Advanced Technical
LLM Testing & Debugging
Systematic approaches to testing and debugging LLM applications — unit testing prompts, integration testing chains, regression testing model updates, and production debugging
Published: 2026-04-19 · Last updated: 2026-04-13
LLM Testing & Debugging
Testing LLM applications requires a fundamentally different approach than traditional software testing. Outputs are non-deterministic, quality is subjective, and bugs often manifest as subtle quality regressions rather than crashes. This guide provides systematic methodologies for testing and debugging LLM applications across the entire development lifecycle.
The Testing Challenge
Traditional software testing assumes:
- Deterministic outputs given the same inputs
- Binary pass/fail criteria
- Clear specifications
LLM applications violate all three assumptions. Outputs vary between runs, quality exists on a spectrum, and "correct" behavior is often ambiguous. This requires a testing pyramid adapted for LLM systems:
┌─────────────┐
│ E2E Tests │ Full pipeline, golden datasets
├─────────────┤
│ Integration │ Multi-step chains, tool use
├─────────────┤
│ Unit Tests │ Individual prompts, parsers
├─────────────┤
│ Eval Suites │ Quality benchmarks, regression
└─────────────┘
Unit Testing Prompts
Testing Prompt Structure
import pytest
def test_system_prompt_includes_role():
"""Verify the system prompt establishes the correct role."""
from myapp.prompts import SYSTEM_PROMPT
assert "You are a helpful coding assistant" in SYSTEM_PROMPT
assert "Do not provide medical advice" in SYSTEM_PROMPT
assert "Respond in JSON format" in SYSTEM_PROMPT
def test_prompt_template_renders_correctly():
"""Test that the prompt template fills in variables properly."""
from myapp.prompts import render_answer_prompt
prompt = render_answer_prompt(
context="Python is a programming language.",
question="What is Python?",
)
assert "Python is a programming language." in prompt
assert "What is Python?" in prompt
assert "{{context}}" not in prompt # No unfilled template variables
assert "{{question}}" not in prompt
Testing Output Parsers
def test_json_response_parser():
"""Test the parser handles valid JSON responses."""

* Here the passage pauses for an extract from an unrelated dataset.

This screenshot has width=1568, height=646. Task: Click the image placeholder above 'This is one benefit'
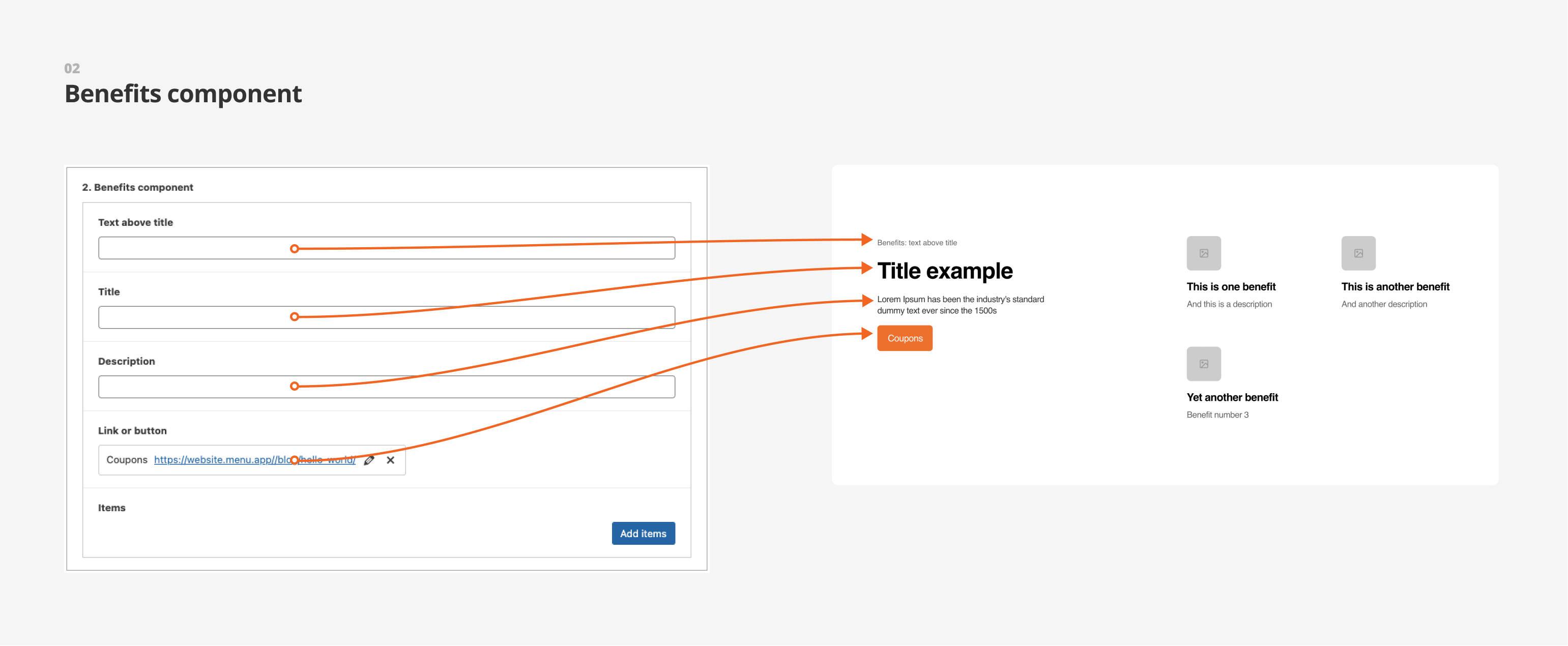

from myapp.parsers import parse_json_response
# Valid JSON
result = parse_json_response('{"answer": "yes", "confidence": 0.95}')
assert result["answer"] == "yes"
assert result["confidence"] == pytest.approx(0.95)
# JSON with markdown code block
result = parse_json_response('```json\n{"answer": "yes"}\n```')
assert result["answer"] == "yes"
# JSON with surrounding text
result = parse_json_response('Here is the answer:\n{"answer": "yes"}\nHope this helps!')
assert result["answer"] == "yes"
def test_json_parser_handles_errors():
"""Test the parser handles malformed responses gracefully."""
from myapp.parsers import parse_json_response, ParseError
with pytest.raises(ParseError, match="Could not extract JSON"):
parse_json_response("This is not JSON at all")
with pytest.raises(ParseError, match="Missing required field"):
parse_json_response('{"answer": "yes"}') # missing "confidence"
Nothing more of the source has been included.